PROVIDED INFORMATION>
____
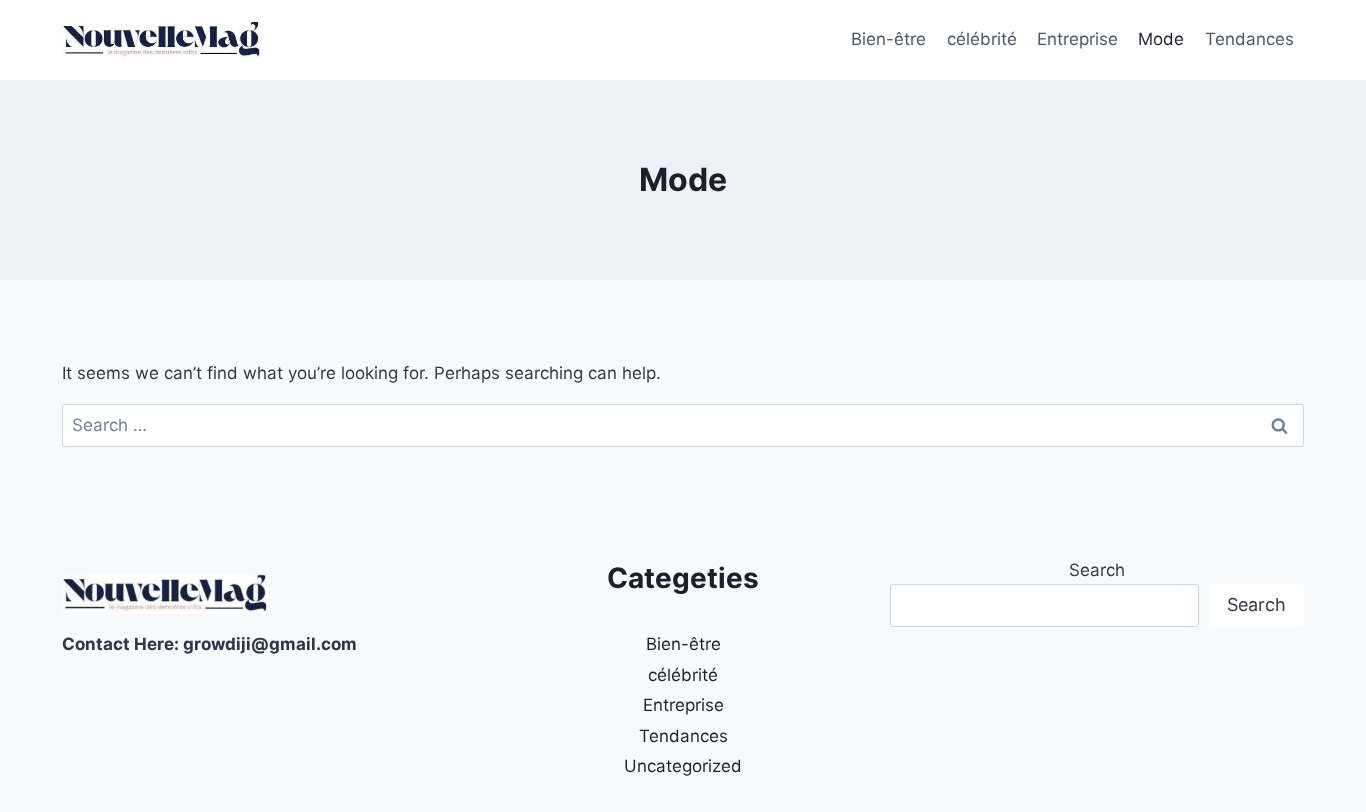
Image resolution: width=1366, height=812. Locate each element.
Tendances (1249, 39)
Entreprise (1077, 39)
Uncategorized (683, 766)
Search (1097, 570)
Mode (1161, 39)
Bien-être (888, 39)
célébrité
____
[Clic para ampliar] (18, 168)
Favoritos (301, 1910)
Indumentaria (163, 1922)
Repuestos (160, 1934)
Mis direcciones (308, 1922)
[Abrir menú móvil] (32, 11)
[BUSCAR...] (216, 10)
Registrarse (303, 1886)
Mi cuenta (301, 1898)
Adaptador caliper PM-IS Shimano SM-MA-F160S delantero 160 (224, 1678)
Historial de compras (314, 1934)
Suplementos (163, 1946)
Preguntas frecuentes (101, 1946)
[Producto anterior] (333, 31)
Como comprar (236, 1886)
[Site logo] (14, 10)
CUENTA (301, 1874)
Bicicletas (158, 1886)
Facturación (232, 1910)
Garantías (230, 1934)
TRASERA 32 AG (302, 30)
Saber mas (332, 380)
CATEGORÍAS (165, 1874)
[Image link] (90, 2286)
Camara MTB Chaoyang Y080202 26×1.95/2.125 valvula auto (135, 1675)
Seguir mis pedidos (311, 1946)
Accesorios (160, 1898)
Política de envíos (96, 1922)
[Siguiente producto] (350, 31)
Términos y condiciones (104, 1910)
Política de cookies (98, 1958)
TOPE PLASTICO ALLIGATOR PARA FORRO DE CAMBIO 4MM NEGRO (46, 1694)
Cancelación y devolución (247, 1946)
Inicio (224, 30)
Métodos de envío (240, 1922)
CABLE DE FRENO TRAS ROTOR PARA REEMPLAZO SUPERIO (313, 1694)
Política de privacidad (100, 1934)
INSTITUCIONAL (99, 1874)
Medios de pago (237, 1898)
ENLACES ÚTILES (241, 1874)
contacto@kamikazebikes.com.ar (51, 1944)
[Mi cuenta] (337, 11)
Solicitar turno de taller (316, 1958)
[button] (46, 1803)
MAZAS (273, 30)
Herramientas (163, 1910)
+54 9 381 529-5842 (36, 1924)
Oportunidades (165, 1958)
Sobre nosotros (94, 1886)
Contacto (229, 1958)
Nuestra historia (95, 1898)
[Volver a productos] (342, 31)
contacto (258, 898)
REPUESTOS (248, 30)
____
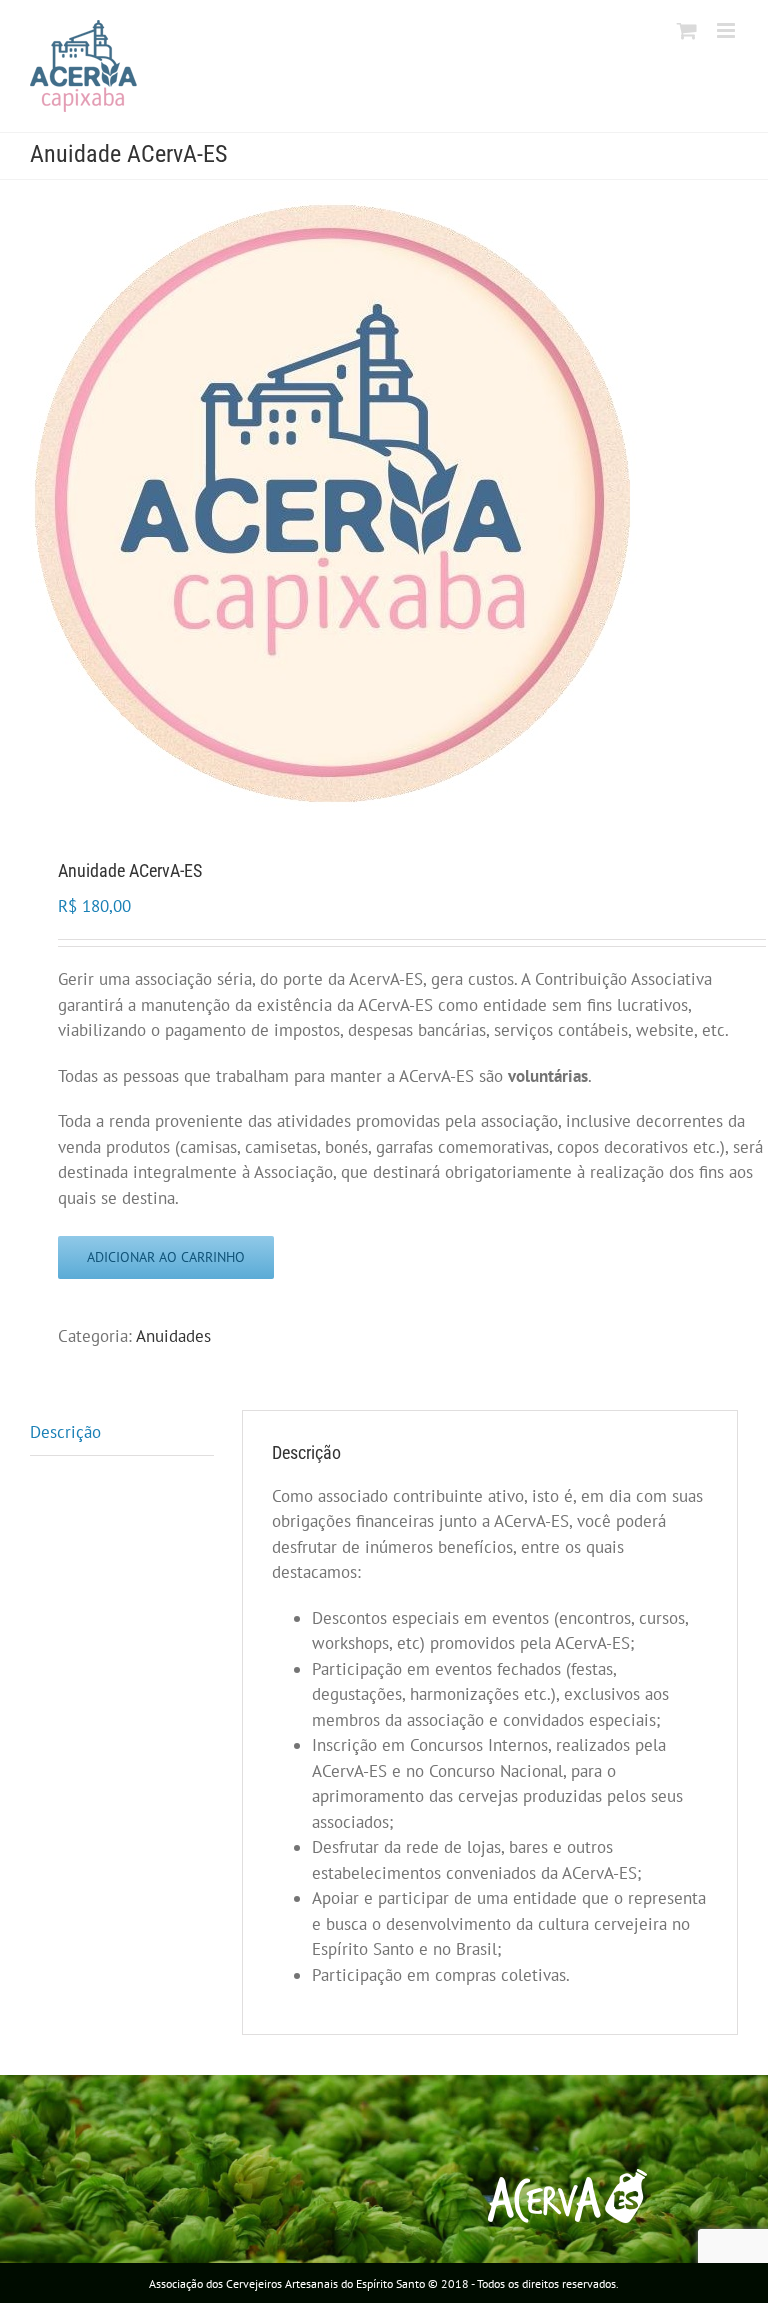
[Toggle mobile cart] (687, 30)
____
WHAT IS BEING ASKED>
In the material above, tally the lines that include the word "Image" and give only that figure.

ANSWER SPACE>
2